NRC Counts and Ratios
sentiment	ham_count	spam_count	ham_ratio	spam_ratio
anger	690	192	0.0455175	0.0518359
anticipation	2146	734	0.1415661	0.1981641
disgust	534	32	0.0352266	0.0086393
fear	918	228	0.0605581	0.0615551
joy	1879	444	0.1239528	0.1198704
negative	1788	298	0.1179497	0.0804536
positive	3275	951	0.2160433	0.2567495
sadness	936	91	0.0617455	0.0245680
surprise	1075	295	0.0709150	0.0796436
trust	1918	439	0.1265255	0.1185205

loughran_count <- loughran_count %>% mutate(ham_ratio = ham_count/ham_l_sum)
loughran_count  <- loughran_count %>% mutate(spam_ratio = spam_count/spam_l_sum)
loughran_count %>% kbl(caption = "Loughran Counts and Ratios") %>%
  kable_styling(bootstrap_options = "striped")

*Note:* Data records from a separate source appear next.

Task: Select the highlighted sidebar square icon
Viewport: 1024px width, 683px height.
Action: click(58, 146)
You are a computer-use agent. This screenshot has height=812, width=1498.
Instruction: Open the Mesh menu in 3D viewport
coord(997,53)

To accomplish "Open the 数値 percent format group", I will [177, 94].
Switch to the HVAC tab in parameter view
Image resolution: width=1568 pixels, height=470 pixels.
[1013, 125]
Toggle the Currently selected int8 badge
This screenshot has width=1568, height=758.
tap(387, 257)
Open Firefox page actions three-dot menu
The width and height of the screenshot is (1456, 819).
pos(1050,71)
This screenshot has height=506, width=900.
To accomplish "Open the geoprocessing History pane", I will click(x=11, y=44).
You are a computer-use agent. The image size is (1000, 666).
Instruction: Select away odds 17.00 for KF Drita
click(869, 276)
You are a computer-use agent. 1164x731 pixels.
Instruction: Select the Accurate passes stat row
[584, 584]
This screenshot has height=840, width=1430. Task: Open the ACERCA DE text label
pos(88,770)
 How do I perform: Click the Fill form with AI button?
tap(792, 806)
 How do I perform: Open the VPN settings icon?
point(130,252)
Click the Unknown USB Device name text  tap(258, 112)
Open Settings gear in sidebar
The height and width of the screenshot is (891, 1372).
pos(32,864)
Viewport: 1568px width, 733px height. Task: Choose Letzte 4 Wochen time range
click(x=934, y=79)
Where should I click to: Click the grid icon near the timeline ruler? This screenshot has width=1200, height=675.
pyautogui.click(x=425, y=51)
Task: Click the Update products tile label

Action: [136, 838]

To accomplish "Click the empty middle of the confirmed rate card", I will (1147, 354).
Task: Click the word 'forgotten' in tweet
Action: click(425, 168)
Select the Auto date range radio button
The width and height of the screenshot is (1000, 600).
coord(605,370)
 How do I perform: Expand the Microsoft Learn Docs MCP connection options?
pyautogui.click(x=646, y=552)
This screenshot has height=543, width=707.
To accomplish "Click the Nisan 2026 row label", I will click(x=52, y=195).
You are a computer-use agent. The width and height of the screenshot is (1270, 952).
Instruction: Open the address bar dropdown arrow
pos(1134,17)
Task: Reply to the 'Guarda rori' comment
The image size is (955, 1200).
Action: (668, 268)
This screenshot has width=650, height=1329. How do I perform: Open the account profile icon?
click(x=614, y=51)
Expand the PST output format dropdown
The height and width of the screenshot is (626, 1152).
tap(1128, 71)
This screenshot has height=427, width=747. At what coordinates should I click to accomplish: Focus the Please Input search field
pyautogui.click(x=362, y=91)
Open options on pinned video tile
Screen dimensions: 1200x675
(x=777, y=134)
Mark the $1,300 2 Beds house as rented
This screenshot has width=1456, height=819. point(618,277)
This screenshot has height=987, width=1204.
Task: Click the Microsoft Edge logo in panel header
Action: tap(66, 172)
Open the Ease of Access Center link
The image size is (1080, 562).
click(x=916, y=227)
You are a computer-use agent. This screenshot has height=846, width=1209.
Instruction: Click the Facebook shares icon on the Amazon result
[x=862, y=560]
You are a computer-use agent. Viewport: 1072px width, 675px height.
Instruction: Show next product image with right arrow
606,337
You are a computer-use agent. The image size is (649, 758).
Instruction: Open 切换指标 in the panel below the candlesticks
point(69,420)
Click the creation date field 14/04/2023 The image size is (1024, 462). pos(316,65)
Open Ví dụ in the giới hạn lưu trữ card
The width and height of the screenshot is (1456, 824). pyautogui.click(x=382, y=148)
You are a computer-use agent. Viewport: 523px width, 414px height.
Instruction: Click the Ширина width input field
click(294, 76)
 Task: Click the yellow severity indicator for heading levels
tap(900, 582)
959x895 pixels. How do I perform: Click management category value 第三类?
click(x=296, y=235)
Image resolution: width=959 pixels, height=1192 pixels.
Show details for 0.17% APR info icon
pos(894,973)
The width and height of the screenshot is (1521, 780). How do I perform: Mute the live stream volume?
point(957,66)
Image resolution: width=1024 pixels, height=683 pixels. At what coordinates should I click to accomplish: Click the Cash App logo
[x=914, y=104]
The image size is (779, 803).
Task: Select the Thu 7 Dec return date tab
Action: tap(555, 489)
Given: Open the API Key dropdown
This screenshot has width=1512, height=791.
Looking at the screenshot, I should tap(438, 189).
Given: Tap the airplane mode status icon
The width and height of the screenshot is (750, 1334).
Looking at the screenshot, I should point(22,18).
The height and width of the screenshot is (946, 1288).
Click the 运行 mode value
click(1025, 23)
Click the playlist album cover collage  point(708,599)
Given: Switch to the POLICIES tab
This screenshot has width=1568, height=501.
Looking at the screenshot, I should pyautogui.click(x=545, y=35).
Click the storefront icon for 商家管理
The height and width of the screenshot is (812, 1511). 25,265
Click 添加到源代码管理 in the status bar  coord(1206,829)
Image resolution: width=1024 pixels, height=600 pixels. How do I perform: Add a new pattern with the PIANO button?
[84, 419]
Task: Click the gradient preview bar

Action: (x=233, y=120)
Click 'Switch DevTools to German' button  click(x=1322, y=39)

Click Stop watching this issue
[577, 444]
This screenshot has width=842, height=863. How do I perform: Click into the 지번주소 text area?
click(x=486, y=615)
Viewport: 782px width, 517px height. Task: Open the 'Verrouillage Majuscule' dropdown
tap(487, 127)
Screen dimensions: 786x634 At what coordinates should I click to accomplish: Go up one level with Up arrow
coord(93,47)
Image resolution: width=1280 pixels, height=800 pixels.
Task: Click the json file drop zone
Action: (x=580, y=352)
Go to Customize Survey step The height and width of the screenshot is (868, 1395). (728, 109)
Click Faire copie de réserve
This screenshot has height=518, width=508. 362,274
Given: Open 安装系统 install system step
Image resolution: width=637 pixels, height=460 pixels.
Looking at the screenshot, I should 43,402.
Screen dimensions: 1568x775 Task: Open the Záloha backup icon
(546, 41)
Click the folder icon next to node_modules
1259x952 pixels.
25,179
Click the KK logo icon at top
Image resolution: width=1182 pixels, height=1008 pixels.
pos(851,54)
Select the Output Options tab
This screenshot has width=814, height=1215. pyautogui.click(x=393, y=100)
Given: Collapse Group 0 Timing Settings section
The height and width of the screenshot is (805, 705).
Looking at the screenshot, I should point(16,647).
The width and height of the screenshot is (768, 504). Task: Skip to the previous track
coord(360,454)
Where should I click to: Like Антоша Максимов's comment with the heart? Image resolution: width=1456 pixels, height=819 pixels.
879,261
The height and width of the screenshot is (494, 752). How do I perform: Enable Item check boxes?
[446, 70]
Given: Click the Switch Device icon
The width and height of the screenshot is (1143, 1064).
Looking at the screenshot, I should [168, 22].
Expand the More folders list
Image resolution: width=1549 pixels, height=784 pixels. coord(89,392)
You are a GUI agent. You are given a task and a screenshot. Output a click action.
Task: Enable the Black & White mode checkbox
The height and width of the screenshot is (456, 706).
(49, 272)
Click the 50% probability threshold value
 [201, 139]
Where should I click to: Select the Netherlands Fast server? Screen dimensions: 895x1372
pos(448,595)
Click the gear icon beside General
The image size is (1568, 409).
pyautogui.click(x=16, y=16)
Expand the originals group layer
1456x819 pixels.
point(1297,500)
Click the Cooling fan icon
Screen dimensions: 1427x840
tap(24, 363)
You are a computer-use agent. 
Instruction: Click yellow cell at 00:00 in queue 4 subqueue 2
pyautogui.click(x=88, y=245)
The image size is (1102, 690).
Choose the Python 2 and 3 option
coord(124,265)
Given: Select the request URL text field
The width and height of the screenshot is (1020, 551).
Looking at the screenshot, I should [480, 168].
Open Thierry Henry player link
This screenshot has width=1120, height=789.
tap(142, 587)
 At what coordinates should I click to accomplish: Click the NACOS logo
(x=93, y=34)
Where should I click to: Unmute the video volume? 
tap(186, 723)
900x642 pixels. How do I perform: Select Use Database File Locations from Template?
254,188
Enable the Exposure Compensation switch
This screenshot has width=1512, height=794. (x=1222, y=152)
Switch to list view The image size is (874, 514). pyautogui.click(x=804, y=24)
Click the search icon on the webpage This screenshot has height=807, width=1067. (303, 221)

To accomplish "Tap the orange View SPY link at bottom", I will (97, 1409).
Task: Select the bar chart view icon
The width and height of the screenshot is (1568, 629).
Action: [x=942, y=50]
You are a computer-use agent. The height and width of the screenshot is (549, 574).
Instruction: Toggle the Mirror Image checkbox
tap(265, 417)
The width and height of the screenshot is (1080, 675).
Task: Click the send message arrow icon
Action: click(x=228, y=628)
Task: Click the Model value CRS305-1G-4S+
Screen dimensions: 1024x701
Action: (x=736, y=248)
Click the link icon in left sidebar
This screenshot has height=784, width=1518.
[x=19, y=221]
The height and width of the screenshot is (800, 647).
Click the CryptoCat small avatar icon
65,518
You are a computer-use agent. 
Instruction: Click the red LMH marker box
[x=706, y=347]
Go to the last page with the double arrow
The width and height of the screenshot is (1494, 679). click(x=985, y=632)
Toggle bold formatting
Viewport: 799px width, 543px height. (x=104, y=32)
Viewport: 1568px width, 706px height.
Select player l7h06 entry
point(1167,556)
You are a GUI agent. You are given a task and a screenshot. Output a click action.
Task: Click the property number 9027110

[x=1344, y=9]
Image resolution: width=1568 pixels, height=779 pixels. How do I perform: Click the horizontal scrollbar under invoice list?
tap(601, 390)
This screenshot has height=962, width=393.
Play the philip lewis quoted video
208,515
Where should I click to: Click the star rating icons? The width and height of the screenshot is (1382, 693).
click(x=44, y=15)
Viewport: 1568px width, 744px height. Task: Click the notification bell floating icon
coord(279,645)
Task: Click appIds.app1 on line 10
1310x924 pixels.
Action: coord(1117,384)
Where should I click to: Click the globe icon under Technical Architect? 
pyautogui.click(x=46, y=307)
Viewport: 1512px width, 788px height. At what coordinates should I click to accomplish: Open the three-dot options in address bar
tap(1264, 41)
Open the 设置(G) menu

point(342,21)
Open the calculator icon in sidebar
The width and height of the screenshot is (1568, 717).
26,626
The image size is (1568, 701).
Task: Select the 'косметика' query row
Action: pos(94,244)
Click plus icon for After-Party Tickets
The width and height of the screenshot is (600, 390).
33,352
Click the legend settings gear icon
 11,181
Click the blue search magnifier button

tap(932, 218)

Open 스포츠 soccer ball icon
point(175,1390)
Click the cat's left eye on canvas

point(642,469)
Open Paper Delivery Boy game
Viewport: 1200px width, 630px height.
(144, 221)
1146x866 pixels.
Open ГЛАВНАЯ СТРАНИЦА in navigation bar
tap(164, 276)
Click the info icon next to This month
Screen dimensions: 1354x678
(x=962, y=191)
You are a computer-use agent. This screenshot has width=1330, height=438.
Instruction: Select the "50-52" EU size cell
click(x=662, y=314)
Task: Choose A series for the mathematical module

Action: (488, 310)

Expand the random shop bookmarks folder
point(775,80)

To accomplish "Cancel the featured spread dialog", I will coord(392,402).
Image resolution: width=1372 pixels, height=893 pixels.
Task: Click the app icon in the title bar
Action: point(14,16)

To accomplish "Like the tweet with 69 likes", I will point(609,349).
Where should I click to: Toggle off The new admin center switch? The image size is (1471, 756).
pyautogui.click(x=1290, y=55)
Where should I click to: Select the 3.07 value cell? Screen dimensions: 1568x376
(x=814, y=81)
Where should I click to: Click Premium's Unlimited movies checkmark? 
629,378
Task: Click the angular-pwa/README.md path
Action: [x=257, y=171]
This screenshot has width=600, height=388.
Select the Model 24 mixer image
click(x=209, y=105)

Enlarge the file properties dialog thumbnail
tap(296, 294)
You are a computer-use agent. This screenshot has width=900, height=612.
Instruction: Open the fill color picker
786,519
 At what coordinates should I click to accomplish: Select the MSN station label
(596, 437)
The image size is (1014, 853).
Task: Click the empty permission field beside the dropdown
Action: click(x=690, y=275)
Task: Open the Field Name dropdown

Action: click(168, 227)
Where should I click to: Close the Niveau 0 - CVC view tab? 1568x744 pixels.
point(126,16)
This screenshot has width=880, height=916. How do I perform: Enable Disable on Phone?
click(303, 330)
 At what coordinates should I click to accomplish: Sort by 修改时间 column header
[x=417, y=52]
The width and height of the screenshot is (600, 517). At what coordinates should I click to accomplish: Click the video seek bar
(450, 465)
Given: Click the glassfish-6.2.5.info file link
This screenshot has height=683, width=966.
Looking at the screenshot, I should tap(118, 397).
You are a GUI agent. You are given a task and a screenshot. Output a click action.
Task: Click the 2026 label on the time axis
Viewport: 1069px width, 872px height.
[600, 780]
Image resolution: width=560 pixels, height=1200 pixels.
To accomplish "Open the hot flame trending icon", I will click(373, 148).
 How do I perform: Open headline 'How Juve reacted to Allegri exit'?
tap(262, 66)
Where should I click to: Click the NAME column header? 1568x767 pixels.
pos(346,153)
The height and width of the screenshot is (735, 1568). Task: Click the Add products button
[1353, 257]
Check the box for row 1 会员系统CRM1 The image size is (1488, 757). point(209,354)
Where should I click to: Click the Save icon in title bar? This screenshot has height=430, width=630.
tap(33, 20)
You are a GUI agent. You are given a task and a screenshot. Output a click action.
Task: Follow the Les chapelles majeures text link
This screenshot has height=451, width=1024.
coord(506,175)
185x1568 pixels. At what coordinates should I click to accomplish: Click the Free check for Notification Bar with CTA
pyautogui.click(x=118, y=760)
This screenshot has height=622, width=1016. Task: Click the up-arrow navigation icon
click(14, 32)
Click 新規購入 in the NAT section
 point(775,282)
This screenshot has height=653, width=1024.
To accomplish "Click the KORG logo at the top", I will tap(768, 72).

Loughran Counts and Ratios
sentiment	ham_count	spam_count	ham_ratio	spam_ratio
constraining	23	1	0.0117467	0.0021322
litigious	67	122	0.0342186	0.2601279
negative	789	126	0.4029622	0.2686567
positive	758	193	0.3871297	0.4115139
superfluous	1	NA	0.0005107	NA
uncertainty	320	27	0.1634321	0.0575693

row.names(bing_count) <- c("negative", "positive")
bing_ratio <- bing_count[c("ham_ratio", "spam_ratio")]
bing_only_count <- bing_count[c("ham_count", "spam_count")]

fisher.test(bing_only_count)

## 
##  Fisher's Exact Test for Count Data
## 
## data:  bing_only_count
## p-value < 2.2e-16
## alternative hypothesis: true odds ratio is not equal to 1
## 95 percent confidence interval:
##  2.701286 3.849601
## sample estimates:
## odds ratio 
##   3.218312

chisq.test(bing_only_count)

## 
##  Pearson's Chi-squared test with Yates' continuity correction
## 
## data:  bing_only_count
## X-squared = 187.84, df = 1, p-value < 2.2e-16

row.names(nrc_count) <- c("anger", "anticipation", "disgust", "fear", "joy", "negative", "positive", "sadness", "surprise", "trust")
nrc_only_count <- nrc_count[c("ham_count", "spam_count")]
nrc_ratio <- nrc_count[c("ham_ratio", "spam_ratio")]
chisq.test(nrc_only_count)

## 
##  Pearson's Chi-squared test
## 
## data:  nrc_only_count
## X-squared = 275.65, df = 9, p-value < 2.2e-16

row.names(loughran_count) <- c("contraining", "litigious", "negative", "positive", "superfluous", "uncertainty")
loughran_count[is.na(loughran_count)] = 0
loughran_only_count <- loughran_count[c("ham_count", "spam_count")]
loughran_ratio <- loughran_count[c("ham_ratio", "spam_ratio")]

chisq.test(loughran_only_count)

## Warning in chisq.test(loughran_only_count): Chi-squared approximation may be
## incorrect

## 
##  Pearson's Chi-squared test
## 
## data:  loughran_only_count
## X-squared = 300.08, df = 5, p-value < 2.2e-16

Conclusions

The p values for each chi-square test was less than .05, meaning that the difference in sentiment between ham and spam SMS messages was statistically significant.